Which lines of the data below contain "agent"? Please show them all.

*** Input material ***

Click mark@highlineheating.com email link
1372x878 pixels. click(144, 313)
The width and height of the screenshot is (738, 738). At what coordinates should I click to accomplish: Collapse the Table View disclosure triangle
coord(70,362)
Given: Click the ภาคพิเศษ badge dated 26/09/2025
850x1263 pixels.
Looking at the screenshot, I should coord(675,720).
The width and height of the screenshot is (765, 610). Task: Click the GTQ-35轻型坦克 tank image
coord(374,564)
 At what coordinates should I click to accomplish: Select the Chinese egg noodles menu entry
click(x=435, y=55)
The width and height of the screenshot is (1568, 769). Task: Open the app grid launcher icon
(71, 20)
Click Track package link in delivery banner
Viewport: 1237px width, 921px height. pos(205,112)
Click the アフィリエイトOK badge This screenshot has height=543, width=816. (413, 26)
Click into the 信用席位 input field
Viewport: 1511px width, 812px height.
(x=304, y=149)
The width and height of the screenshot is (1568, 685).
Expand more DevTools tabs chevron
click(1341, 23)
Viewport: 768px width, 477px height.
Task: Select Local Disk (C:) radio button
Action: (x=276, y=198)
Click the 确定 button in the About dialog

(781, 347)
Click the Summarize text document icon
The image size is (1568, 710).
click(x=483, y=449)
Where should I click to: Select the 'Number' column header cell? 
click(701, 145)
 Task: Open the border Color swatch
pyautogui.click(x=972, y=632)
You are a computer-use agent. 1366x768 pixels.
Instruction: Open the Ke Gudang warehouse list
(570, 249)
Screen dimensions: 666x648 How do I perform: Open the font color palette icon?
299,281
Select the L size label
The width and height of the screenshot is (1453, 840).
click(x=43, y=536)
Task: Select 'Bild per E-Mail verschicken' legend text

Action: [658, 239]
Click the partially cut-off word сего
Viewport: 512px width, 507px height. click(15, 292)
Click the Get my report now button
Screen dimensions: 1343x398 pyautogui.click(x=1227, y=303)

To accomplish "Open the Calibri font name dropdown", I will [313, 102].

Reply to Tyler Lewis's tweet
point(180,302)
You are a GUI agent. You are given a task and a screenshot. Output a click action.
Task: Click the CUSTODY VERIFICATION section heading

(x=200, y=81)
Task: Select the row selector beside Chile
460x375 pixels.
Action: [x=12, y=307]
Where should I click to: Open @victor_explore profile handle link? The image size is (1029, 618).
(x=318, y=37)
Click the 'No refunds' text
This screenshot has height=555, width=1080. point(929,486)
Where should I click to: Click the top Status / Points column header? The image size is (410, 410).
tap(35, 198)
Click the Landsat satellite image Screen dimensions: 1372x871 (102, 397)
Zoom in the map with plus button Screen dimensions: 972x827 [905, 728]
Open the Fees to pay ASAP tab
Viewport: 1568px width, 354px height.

*** End of Input material ***

• **Solution**:
You are a computer-use agent. 1366x768 pixels.
You are a GUI agent. You are given a task and a screenshot. Output a click action.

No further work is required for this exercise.